Annika Giannini se dirigió al juez Iversen.

– He pedido que se me facilitara un proyector para hacer una presentación visual de un DVD…

– Ahí lo tiene -dijo Iversen.

– ¿Podemos correr las cortinas?

Annika Giannini abrió su PowerBook y conectó los cables del proyector. Se volvió hacia su clienta.

– Lisbeth, vamos a ver una película. ¿Estás preparada?

– Ya lo he vivido -dijo Lisbeth secamente.

– ¿Y me das tu consentimiento para que la enseñe?

Lisbeth Salander asintió. No hacía más que mirar fijamente a Peter Teleborian.

– ¿Puedes contarnos cuándo se grabó esta película?

– El 7 de marzo de 2003.

– ¿Y quién la grabó?

– Yo. Usé una cámara oculta, uno de esos equipos estándar de Milton Security.

– ¡Un momento! -gritó el fiscal Ekström-. ¡Esto empieza a parecer un circo!

– ¿Qué es lo que vamos a ver? -quiso saber el juez Iversen, empleando un tono severo.

– Peter Teleborian afirma que lo relatado por Lisbeth Salander es una fantasía. Yo voy a demostrar, en cambio, con un documento gráfico, que es verdadero palabra por palabra. La película tiene noventa minutos; mostraré tan sólo ciertos pasajes. Advierto que contiene algunas escenas desagradables.

– ¿Es esto algún tipo de truco? -preguntó Ekström.

– Hay una buena manera de averiguarlo -respondió Annika Giannini y metió el DVD en el ordenador.

– Ni siquiera te enseñaron las horas en el colegio -dijo a modo de saludo el abogado Bjurman con desabrido tono.

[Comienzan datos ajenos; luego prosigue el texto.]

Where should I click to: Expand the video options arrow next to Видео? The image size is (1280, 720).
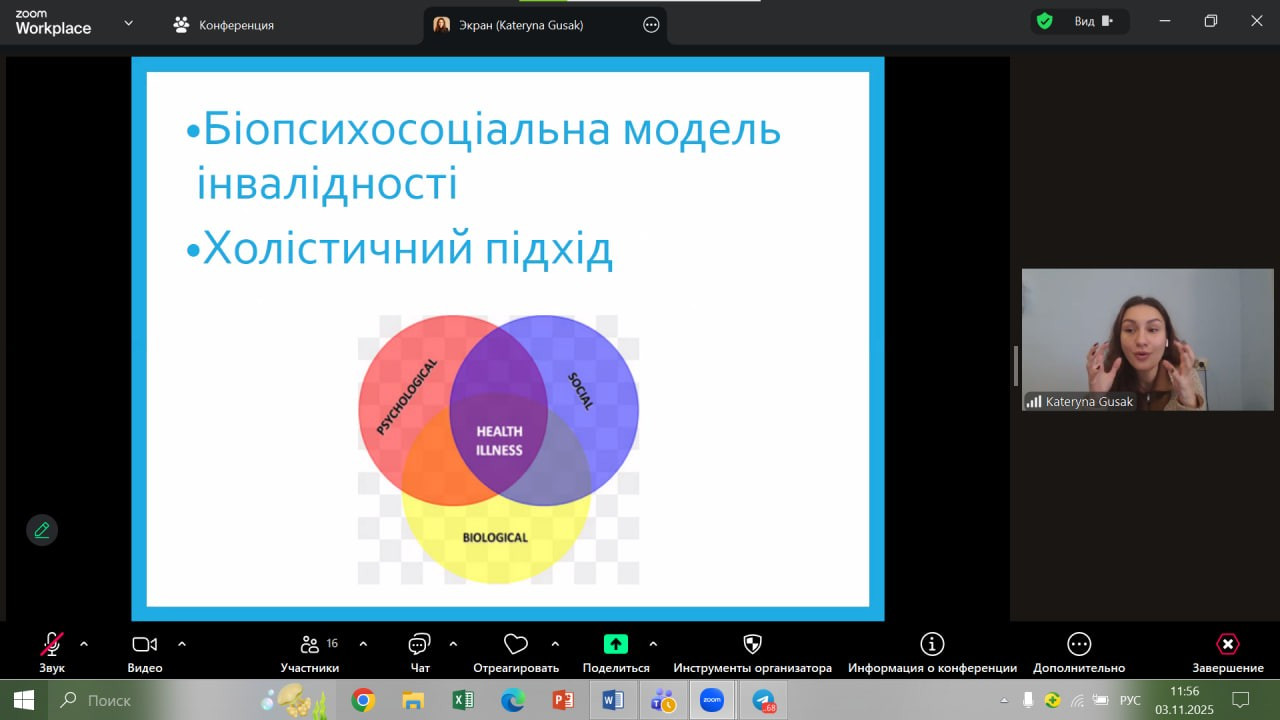click(x=182, y=644)
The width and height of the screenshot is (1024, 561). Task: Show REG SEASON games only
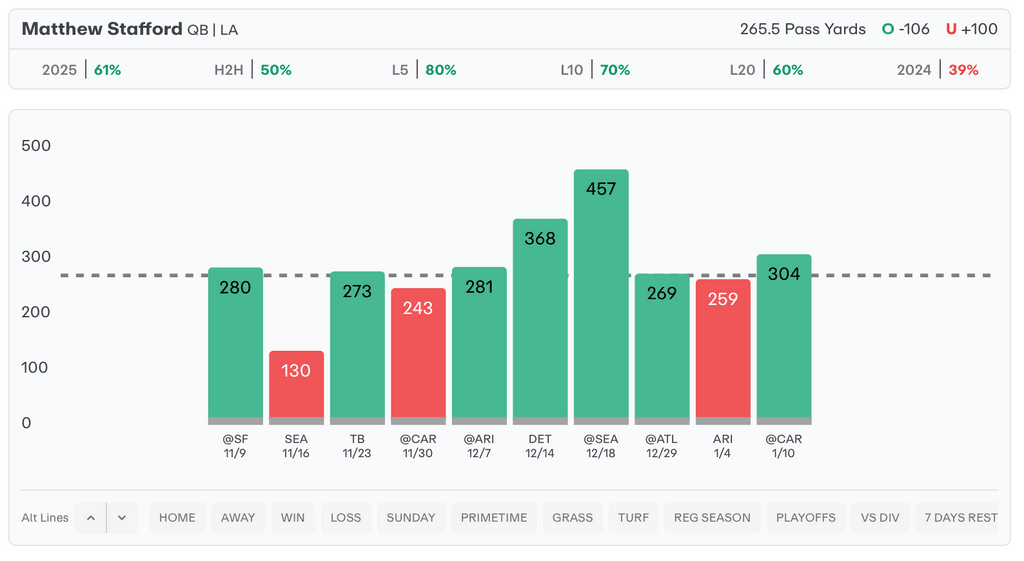(x=712, y=518)
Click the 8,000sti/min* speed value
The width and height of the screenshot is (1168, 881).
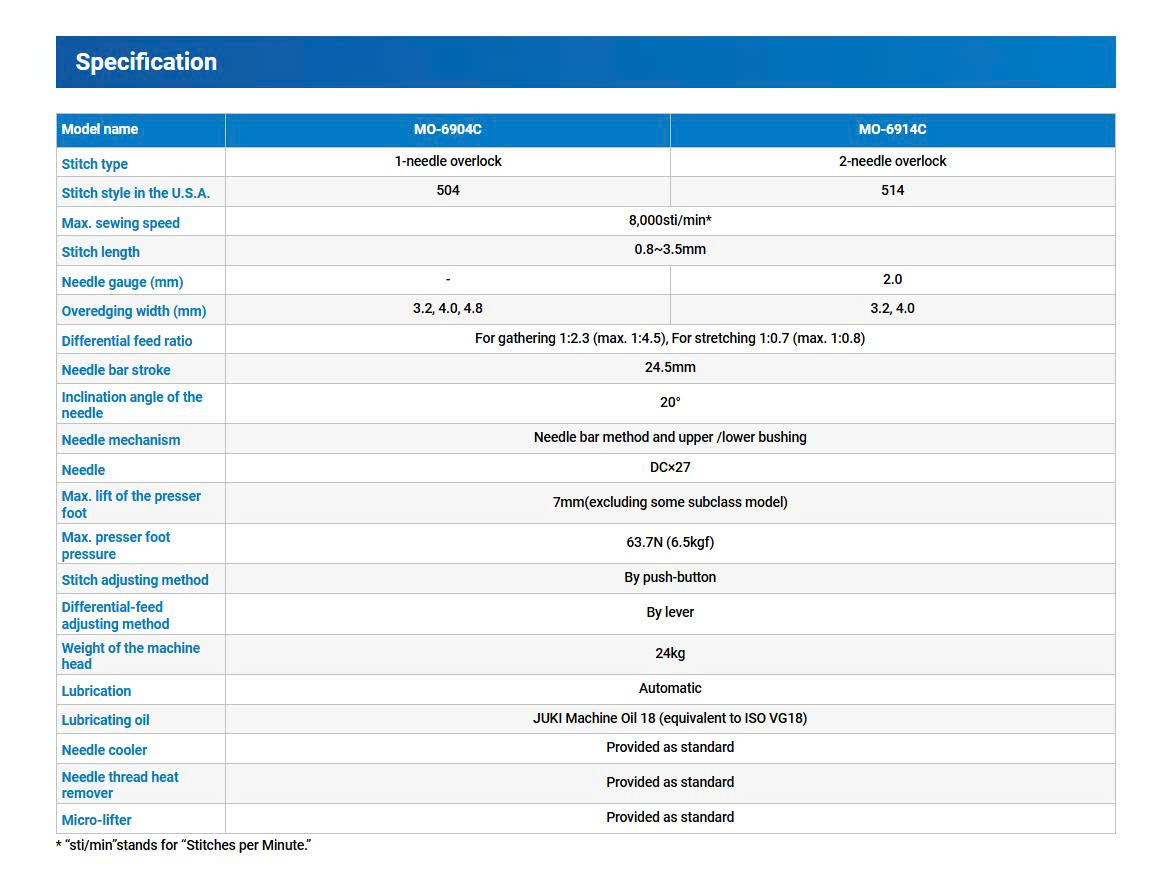(x=670, y=220)
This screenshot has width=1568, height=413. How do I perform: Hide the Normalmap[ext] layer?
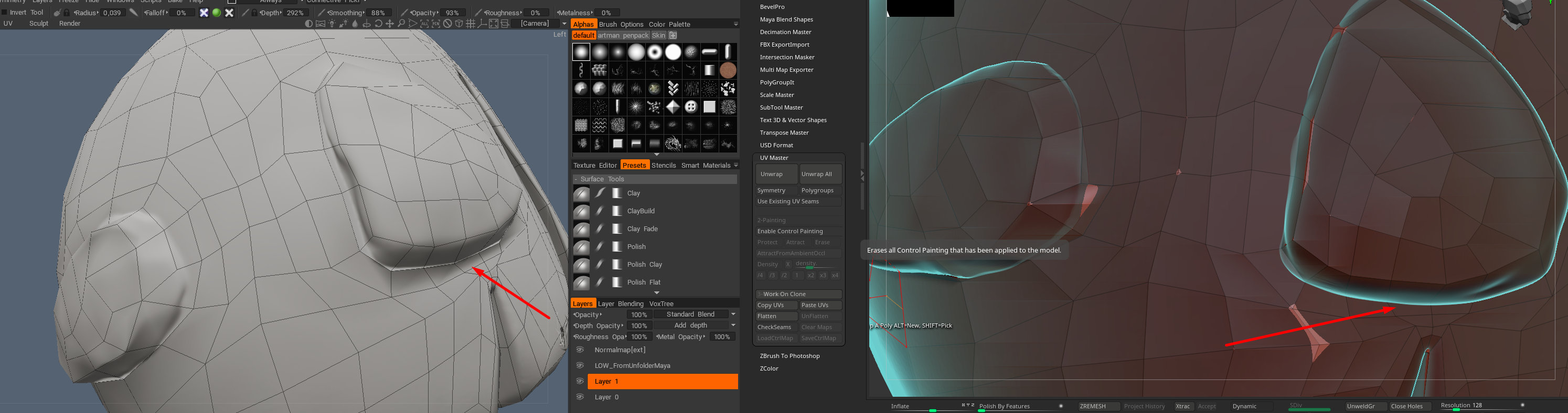tap(580, 350)
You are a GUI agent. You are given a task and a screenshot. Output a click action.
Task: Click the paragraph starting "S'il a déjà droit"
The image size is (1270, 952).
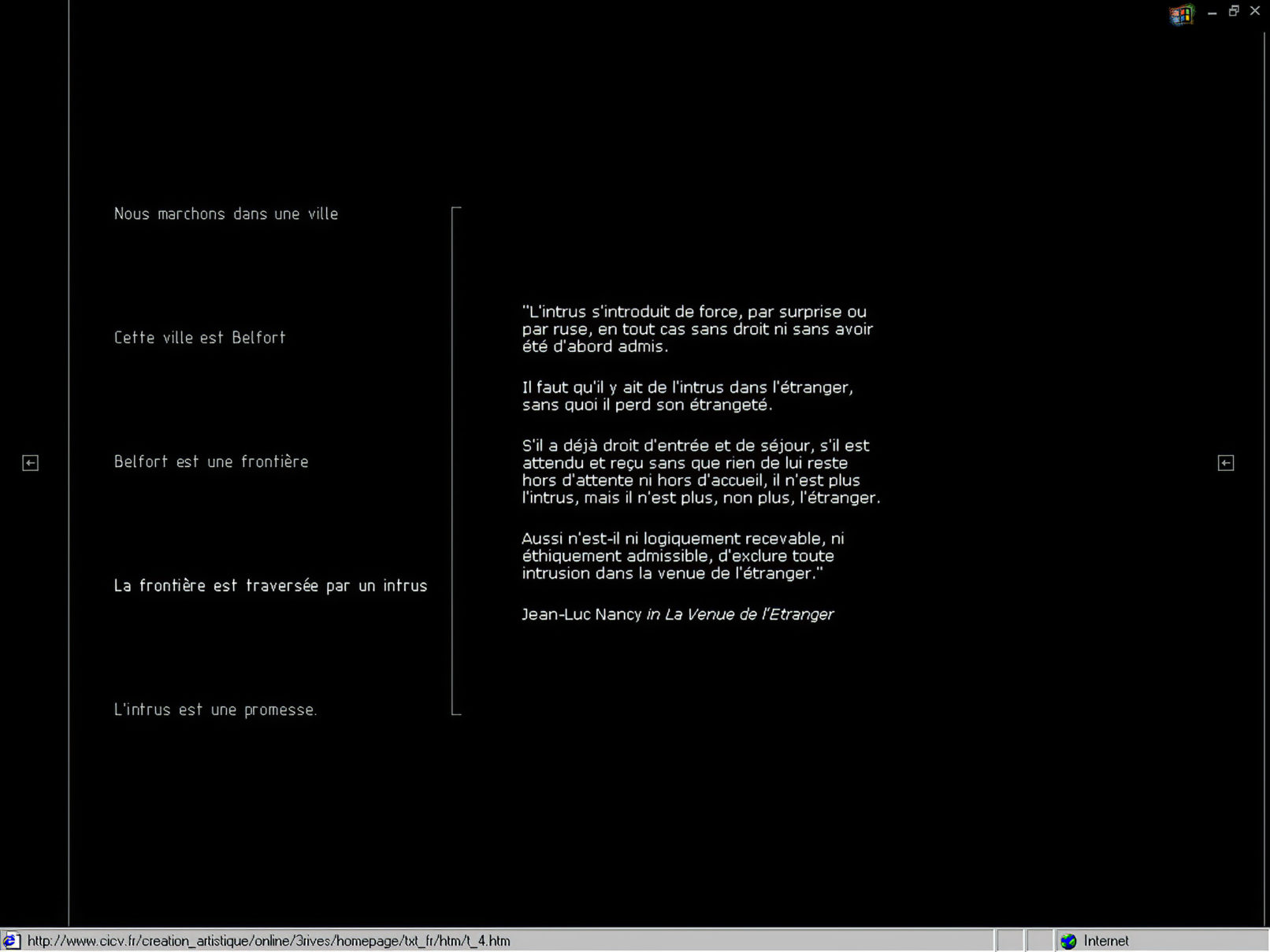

Al cabo de nueve minutos, el juez Iversen golpeó la mesa con la maza justo en el momento en que el abogado Nils Bjurman quedaba inmortalizado para la posteridad al introducir violentamente un consolador en el ano de Lisbeth Salander. Annika Giannini había puesto el volumen bastante alto. Los gritos medio apagados que Lisbeth dejaba escapar a través de la cinta adhesiva que cubría su boca resonaron en toda la sala.

– ¡Quite la película! -dijo Iversen con un tono de voz muy alto y firme.

Annika Giannini pulsó la tecla de stop. Se encendieron las luces. El juez Iversen se había sonrojado. El fiscal Ekström se había quedado petrificado. Peter Teleborian estaba lívido.

– Abogada Giannini, ¿qué duración ha dicho que tiene esa película? -preguntó el juez Iversen.

– Noventa minutos. La violación propiamente dicha tuvo lugar repetidamente a lo largo de unas cinco o seis horas; no obstante, mi clienta recuerda de forma muy vaga la violencia de las últimas horas.